Improved Approximation Algorithms for Inventory Problems

TL;DR

This paper introduces improved approximation algorithms for inventory problems, achieving an exponentially better approximation factor of O(log log min(N,T)) using an iterative rounding approach, advancing the state of the art.

Contribution

The paper presents new approximation algorithms for the submodular joint replenishment and inventory routing problems with significantly improved approximation factors.

Findings

Achieved an O(log log min(N,T)) approximation factor.

Applied iterative rounding techniques to inventory problems.

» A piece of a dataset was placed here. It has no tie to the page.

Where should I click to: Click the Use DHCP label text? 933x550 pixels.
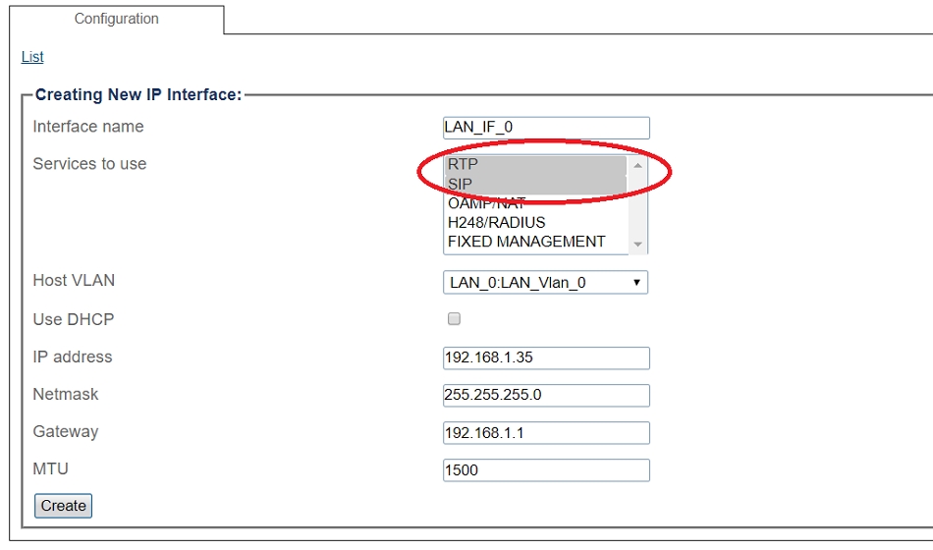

Significantly improved previous approximation bounds.

Abstract

We give new approximation algorithms for the submodular joint replenishment problem and the inventory routing problem, using an iterative rounding approach. In both problems, we are given a set of $N$ items and a discrete time horizon of $T$ days in which given demands for the items must be satisfied. Ordering a set of items incurs a cost according to a set function, with properties depending on the problem under consideration. Demand for an item at time $t$ can be satisfied by an order on any day prior to $t$, but a holding cost is charged for storing the items during the intermediate period; the goal is to minimize the sum of the ordering and holding cost. Our approximation factor for both problems is $O(\log \log \min(N,T))$; this improves exponentially on the previous best results.